Markov Chains for Horizons MARCH. I. Identifying Biases in Fitting Theoretical Models to Event Horizon Telescope Observations
Author(s) -
Dimitrios Psaltis,
Feryal Özel,
Lia Medeiros,
Pierre Christian,
Junhan Kim,
Chikwan Chan,
Landen J. Conway,
Carolyn A. Raithel,
Daniel P. Marrone,
Tod R. Lauer
Publication year - 2022
Publication title -
the astrophysical journal
Language(s) - English
Resource type - Journals
SCImago Journal Rank - 2.376
H-Index - 489
eISSN - 1538-4357
pISSN - 0004-637X
DOI - 10.3847/1538-4357/ac2c69
Subject(s) - markov chain monte carlo , physics , algorithm , markov chain , inference , noise (video) , scale (ratio) , synthetic data , statistical physics , bayesian probability , computer science , artificial intelligence , machine learning , image (mathematics) , quantum mechanics
We introduce a new Markov Chain Monte Carlo (MCMC) algorithm with parallel tempering for fitting theoretical models of horizon-scale images of black holes to the interferometric data from the Event Horizon Telescope (EHT).
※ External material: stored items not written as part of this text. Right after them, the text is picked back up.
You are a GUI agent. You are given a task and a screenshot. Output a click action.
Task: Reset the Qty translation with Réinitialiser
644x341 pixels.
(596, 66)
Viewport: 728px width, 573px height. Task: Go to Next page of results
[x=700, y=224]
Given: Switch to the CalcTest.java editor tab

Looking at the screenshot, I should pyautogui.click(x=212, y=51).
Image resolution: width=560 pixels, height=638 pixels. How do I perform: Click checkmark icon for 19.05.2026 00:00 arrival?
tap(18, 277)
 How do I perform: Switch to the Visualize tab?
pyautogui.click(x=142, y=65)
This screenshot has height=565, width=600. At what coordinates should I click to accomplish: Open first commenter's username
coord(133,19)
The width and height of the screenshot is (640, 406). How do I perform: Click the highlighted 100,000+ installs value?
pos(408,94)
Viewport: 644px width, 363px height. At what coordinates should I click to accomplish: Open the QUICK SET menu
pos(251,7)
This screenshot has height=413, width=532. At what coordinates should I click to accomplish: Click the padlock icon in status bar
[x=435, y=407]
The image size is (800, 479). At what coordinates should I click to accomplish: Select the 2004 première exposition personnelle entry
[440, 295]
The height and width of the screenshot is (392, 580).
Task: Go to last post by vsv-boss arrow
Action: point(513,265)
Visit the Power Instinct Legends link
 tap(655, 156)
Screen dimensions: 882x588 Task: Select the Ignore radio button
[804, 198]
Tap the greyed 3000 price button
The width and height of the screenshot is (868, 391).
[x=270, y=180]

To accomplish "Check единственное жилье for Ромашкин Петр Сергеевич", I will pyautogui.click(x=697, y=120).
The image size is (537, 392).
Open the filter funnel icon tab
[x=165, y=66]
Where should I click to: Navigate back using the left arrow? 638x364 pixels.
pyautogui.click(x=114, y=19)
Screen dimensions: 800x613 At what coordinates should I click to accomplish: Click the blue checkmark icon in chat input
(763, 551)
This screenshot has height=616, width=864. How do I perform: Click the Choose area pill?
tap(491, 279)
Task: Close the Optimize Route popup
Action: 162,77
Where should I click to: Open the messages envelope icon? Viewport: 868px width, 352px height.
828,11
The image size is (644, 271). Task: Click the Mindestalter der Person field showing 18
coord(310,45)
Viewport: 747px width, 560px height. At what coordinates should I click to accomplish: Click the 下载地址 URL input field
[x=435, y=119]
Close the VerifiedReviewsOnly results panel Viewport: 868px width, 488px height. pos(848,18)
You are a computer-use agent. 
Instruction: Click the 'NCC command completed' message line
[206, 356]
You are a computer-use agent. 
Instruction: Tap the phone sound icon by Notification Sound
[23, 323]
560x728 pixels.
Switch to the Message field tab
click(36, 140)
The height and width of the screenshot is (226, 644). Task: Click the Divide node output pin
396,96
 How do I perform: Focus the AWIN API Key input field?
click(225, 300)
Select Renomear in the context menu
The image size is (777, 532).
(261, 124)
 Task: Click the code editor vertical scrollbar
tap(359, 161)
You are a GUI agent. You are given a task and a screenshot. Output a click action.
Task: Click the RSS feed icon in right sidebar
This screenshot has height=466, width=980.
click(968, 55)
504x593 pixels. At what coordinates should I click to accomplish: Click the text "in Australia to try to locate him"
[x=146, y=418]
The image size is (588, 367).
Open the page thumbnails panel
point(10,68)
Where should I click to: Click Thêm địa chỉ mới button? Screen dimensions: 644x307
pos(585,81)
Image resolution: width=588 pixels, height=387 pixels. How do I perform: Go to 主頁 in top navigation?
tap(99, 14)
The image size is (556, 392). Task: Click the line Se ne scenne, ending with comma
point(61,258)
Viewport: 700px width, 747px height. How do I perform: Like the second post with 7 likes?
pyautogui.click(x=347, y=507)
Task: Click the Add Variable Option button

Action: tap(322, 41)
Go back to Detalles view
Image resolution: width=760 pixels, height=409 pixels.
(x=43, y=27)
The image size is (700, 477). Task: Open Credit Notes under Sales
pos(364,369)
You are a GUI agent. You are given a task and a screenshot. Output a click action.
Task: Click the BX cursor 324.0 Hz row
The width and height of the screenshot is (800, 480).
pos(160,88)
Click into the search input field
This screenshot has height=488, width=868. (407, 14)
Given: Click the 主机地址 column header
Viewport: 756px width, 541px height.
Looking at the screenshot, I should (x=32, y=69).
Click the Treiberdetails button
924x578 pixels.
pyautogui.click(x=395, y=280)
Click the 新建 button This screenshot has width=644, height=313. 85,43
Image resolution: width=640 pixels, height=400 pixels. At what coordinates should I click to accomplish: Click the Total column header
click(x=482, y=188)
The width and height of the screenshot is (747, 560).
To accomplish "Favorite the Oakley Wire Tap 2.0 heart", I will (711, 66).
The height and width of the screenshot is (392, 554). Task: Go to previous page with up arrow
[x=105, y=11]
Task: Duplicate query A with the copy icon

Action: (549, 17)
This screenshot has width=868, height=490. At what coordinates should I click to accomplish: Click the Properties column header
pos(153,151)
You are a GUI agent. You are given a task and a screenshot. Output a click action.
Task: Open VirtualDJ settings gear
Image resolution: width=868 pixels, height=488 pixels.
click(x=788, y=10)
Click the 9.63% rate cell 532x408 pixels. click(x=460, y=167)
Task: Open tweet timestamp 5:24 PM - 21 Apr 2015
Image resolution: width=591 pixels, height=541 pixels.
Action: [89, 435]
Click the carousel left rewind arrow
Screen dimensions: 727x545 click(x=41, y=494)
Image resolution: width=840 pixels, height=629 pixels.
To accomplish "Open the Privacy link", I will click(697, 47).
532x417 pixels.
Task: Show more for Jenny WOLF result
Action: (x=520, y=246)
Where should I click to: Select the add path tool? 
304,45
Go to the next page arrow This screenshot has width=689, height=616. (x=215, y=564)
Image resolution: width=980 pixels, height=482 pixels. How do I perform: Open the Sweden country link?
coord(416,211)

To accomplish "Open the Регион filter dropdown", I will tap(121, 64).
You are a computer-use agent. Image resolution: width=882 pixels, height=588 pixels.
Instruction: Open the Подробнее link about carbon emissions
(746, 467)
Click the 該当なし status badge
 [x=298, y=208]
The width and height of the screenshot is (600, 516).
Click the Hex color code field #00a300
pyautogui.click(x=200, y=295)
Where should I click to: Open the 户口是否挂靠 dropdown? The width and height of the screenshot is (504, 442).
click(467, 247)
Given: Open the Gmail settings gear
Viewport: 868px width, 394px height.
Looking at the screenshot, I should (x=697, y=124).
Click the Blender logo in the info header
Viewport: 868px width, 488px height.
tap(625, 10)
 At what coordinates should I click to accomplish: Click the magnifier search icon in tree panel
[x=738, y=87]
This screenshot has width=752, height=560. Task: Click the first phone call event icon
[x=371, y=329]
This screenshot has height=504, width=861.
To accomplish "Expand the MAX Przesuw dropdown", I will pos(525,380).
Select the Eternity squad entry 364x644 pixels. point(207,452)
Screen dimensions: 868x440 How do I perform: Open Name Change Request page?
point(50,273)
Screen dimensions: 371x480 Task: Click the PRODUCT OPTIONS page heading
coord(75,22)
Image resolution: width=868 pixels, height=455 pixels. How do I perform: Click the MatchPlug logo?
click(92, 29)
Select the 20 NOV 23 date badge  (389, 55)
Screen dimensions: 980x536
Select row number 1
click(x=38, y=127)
The algorithm implements forms of the noise distribution in the data that are accurate for all signal-to-noise ratios. In addition to being trivially parallelizable, the algorithm is optimized for high performance, achieving 1 million MCMC chain steps in under 20 s on a single processor. We use synthetic data for the 2017 EHT coverage of M87 that are generated based on analytic as well as General Relativistic Magnetohydrodynamic (GRMHD) model images to explore several potential sources of biases in fitting models to sparse interferometric data. We demonstrate that a very small number of data points that lie near salient features of the interferometric data exert disproportionate influence on the inferred model parameters. We also show that the preferred orientations of the EHT baselines introduce significant biases in the inference of the orientation of the model images. Finally, we discuss strategies that help identify the presence and severity of such biases in realistic applications.